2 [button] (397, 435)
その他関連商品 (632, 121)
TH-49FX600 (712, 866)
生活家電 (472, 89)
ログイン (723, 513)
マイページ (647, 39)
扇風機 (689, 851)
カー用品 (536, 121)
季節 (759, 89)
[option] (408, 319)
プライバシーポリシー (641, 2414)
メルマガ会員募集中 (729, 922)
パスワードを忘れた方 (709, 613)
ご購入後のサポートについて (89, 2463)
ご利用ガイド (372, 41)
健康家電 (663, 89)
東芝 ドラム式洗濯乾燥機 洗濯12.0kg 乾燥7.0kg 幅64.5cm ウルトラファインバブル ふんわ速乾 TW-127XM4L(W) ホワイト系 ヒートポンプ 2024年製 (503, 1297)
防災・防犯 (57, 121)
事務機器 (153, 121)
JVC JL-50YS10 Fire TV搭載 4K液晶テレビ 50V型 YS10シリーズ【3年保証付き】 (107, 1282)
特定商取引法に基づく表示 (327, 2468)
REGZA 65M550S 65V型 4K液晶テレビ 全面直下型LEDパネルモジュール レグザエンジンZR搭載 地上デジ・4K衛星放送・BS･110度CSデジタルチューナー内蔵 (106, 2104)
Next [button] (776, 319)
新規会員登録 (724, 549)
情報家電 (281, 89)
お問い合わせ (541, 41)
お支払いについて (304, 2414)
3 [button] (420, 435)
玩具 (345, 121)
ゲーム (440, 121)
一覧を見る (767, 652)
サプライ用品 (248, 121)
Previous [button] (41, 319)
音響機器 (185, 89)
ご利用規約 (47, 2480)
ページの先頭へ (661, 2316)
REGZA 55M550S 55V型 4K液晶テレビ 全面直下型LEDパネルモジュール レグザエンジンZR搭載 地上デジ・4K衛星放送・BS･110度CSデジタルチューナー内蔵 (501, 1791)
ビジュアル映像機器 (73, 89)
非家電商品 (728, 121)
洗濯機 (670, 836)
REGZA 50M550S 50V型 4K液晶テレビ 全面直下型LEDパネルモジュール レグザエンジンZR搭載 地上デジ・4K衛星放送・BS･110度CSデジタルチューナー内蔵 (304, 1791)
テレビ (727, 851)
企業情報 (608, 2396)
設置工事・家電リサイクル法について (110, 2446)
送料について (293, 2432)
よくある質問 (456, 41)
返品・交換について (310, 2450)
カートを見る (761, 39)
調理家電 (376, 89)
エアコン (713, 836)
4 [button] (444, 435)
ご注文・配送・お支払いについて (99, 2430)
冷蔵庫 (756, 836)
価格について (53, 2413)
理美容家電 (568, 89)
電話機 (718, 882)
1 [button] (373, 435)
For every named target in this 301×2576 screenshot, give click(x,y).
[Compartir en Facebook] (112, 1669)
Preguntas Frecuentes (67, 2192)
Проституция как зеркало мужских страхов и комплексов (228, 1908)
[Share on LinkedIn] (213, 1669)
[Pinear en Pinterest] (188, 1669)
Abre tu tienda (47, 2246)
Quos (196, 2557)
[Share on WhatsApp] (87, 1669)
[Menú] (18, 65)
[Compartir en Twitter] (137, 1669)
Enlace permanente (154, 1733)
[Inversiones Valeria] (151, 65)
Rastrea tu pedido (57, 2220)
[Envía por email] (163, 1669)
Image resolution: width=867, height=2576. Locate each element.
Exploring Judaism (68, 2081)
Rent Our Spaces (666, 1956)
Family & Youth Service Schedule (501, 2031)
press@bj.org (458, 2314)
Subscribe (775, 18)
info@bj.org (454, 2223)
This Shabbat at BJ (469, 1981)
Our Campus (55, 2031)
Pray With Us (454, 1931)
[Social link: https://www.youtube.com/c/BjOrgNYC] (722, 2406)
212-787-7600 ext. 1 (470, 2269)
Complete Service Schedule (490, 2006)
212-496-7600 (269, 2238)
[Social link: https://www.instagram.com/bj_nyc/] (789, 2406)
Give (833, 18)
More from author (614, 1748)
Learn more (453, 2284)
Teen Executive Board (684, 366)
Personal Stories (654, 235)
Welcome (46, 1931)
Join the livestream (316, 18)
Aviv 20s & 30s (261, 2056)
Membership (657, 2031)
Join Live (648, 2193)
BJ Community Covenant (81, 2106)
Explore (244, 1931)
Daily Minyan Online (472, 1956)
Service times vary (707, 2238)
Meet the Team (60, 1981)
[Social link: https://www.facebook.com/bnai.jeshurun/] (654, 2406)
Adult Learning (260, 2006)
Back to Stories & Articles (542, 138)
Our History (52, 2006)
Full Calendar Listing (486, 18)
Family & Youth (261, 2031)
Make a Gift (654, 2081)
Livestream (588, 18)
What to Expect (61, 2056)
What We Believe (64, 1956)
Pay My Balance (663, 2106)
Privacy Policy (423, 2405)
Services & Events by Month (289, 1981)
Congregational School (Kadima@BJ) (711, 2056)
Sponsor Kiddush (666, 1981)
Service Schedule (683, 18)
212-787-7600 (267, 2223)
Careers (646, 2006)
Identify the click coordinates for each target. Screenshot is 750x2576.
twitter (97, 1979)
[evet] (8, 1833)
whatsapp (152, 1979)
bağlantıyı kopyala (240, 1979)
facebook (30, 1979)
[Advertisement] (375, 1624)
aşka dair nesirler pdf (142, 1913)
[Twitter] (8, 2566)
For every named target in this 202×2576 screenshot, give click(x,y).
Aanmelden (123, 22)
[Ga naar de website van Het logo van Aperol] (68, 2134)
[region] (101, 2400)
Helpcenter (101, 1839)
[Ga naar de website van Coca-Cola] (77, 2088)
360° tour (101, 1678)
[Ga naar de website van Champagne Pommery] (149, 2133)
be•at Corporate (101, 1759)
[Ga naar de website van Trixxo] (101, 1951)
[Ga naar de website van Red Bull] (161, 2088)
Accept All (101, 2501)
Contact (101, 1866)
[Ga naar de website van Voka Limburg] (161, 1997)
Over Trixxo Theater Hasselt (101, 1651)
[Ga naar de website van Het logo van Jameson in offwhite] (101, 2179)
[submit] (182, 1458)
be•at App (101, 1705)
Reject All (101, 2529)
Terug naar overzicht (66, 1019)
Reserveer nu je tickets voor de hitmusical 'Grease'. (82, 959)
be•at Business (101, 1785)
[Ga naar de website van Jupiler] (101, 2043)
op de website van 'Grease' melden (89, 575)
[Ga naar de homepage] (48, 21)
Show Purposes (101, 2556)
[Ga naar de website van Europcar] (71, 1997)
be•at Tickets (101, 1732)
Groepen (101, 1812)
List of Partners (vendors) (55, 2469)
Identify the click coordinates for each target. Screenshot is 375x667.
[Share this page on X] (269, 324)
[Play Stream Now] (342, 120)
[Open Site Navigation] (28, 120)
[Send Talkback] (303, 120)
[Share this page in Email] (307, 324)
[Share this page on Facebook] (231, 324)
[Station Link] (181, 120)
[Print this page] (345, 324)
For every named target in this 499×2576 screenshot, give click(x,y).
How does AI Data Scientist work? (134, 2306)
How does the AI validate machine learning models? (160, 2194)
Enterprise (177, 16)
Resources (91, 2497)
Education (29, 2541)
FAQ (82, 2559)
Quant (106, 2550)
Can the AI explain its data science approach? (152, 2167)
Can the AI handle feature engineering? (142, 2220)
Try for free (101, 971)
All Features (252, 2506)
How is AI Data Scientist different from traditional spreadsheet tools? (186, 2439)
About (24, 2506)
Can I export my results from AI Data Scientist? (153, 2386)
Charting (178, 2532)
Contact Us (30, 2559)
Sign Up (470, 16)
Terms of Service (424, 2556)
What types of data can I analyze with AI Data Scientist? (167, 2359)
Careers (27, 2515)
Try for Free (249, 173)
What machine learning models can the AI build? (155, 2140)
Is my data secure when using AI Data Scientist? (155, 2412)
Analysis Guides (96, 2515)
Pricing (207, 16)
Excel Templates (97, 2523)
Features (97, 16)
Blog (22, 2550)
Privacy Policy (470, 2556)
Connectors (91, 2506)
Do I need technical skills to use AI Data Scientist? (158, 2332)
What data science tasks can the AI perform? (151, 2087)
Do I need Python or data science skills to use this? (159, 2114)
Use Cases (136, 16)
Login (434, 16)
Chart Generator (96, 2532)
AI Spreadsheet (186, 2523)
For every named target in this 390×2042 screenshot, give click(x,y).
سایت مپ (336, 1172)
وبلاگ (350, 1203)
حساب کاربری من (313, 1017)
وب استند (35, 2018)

WORK INSTRUCTION
All lines of the records above that contain the word "Share" are to be copied out.

RESPONSE FOR THIS EXERCISE
[Share on LinkedIn] (213, 1669)
[Share on WhatsApp] (87, 1669)
[Share this page on X] (269, 324)
[Share this page in Email] (307, 324)
[Share this page on Facebook] (231, 324)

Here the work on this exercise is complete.